Rows taken from a dataset:
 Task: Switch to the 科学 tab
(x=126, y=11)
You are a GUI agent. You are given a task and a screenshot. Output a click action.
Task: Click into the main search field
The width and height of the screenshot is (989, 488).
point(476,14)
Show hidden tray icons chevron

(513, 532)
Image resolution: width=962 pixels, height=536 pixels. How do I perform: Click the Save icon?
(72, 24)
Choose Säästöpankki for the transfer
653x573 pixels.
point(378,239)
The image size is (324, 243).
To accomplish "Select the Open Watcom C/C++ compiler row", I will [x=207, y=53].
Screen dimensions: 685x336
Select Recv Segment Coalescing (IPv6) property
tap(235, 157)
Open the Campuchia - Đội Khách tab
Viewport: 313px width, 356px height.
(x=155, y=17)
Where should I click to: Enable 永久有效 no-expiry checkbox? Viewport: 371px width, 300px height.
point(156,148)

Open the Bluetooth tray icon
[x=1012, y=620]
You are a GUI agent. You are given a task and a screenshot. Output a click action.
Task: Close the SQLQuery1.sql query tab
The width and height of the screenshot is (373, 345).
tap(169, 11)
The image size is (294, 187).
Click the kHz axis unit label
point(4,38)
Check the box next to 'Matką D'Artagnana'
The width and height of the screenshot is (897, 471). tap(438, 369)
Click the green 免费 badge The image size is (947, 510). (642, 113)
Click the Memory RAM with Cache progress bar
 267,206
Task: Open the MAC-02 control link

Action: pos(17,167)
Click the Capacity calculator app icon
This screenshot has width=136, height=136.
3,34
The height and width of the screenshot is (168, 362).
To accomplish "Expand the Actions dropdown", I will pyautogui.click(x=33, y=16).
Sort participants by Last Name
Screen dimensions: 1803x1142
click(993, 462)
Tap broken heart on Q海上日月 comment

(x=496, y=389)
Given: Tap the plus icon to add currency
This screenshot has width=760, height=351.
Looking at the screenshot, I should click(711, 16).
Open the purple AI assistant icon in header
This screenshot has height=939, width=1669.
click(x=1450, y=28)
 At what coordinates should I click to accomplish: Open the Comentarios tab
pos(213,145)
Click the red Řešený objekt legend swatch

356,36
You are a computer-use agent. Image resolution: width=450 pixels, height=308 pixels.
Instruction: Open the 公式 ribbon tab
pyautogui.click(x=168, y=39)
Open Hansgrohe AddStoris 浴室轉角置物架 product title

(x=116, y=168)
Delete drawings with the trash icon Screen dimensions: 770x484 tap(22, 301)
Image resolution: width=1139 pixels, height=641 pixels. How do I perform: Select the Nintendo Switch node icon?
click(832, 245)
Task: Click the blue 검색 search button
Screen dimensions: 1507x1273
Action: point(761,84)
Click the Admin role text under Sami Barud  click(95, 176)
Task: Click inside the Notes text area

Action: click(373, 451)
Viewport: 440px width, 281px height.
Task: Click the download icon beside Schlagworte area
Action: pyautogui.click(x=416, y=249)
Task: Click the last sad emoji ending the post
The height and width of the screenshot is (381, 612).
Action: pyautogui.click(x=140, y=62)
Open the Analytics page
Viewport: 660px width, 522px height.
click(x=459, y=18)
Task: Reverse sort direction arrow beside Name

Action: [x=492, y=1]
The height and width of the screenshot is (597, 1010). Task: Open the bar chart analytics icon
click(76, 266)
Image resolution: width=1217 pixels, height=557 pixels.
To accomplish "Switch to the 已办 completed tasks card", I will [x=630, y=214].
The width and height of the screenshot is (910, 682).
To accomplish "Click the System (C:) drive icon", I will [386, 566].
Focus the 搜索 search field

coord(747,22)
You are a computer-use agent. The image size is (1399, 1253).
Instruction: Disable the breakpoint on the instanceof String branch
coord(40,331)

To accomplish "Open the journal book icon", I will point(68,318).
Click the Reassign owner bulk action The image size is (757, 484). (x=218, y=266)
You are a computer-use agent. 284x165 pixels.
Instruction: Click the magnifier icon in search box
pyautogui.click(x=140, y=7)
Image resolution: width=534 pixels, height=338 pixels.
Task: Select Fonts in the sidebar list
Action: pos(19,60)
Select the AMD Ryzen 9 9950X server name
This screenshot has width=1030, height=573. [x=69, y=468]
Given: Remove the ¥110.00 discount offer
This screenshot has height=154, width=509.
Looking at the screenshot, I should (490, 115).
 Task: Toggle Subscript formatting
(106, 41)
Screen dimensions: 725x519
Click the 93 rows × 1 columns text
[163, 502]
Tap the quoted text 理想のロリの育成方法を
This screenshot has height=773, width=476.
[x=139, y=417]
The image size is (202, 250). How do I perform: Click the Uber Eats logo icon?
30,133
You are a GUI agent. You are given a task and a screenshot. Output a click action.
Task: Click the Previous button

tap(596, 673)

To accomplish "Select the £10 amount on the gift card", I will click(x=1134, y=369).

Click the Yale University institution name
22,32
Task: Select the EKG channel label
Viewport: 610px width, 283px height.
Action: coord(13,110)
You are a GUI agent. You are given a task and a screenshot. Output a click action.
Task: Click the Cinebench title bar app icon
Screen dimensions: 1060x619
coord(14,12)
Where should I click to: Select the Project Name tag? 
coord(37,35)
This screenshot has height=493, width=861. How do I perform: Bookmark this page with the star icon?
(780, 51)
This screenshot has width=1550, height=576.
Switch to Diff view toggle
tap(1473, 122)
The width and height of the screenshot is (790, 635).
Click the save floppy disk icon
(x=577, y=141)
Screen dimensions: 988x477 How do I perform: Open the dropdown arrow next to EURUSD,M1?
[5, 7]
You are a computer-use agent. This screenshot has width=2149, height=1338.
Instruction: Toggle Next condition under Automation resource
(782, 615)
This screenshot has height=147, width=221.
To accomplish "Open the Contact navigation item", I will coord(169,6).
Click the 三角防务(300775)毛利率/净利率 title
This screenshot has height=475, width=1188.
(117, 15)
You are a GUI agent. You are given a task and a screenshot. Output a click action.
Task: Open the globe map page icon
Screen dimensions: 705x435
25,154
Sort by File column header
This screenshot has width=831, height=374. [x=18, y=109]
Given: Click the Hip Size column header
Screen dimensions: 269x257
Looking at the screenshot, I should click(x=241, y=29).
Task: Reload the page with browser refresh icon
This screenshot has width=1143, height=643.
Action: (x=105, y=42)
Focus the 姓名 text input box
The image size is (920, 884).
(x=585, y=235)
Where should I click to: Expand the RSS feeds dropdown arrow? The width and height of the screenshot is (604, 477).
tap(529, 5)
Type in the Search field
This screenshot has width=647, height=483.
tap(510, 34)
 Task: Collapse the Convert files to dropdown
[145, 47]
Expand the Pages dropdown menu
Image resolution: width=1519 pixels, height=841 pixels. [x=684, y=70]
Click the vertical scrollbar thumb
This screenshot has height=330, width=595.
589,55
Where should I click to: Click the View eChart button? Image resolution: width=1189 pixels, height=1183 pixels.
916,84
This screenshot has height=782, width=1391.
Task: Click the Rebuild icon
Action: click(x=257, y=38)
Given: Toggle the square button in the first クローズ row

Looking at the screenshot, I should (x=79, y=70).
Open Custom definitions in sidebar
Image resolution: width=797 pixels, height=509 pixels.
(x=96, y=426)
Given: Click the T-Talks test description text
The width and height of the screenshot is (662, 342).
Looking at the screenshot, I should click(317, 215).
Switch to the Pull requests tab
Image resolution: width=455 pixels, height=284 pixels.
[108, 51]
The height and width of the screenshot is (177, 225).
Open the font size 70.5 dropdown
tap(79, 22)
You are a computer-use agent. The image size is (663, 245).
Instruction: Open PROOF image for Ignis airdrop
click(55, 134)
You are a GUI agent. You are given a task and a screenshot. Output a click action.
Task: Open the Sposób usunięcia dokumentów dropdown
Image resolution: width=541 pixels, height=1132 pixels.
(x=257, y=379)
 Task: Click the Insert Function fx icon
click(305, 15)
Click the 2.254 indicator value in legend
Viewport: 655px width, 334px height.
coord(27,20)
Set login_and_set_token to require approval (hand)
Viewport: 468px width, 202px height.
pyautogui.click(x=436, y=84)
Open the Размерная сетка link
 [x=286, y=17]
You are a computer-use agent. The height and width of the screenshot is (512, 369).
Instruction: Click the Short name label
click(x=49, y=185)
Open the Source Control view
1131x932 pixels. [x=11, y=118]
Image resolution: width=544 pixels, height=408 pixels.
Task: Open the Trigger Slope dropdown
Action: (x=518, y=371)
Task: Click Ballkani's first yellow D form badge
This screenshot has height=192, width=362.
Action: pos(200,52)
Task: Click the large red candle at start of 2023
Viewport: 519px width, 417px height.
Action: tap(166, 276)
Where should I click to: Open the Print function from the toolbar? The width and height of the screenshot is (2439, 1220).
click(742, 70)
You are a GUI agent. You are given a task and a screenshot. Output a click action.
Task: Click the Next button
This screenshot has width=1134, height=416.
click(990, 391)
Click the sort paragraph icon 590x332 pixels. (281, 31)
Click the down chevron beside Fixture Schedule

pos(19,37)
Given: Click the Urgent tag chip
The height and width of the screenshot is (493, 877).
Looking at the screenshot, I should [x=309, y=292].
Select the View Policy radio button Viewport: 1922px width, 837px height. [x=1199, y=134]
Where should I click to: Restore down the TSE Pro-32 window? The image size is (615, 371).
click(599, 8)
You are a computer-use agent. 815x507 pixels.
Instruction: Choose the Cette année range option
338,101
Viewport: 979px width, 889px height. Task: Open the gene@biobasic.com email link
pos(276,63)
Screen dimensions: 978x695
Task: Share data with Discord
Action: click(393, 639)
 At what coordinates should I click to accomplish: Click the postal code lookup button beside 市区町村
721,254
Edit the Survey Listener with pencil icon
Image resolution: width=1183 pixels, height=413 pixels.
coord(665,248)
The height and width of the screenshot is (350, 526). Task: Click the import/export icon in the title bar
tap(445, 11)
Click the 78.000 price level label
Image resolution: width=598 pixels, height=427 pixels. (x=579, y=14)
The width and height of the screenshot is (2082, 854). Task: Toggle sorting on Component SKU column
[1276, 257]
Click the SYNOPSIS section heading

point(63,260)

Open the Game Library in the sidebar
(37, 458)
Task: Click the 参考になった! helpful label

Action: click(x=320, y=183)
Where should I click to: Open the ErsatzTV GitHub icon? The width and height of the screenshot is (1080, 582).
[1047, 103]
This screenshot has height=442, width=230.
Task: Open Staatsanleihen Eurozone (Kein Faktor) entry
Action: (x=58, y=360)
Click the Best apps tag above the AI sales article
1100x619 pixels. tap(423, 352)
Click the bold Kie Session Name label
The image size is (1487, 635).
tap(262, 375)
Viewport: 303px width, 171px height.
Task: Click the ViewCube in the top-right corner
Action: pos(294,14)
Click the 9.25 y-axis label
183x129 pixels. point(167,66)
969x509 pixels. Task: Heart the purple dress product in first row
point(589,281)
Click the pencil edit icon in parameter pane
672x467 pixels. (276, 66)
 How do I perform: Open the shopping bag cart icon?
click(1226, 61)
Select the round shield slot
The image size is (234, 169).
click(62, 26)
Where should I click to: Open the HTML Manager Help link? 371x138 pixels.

## THE PROBLEM
Write out, word for word, the lines of the data above that begin with the line containing "Open the Game Library in the sidebar" and run through the line containing "Action: click(x=320, y=183)".

## TASK SOLUTION
Open the Game Library in the sidebar
(37, 458)
Task: Click the 参考になった! helpful label

Action: click(x=320, y=183)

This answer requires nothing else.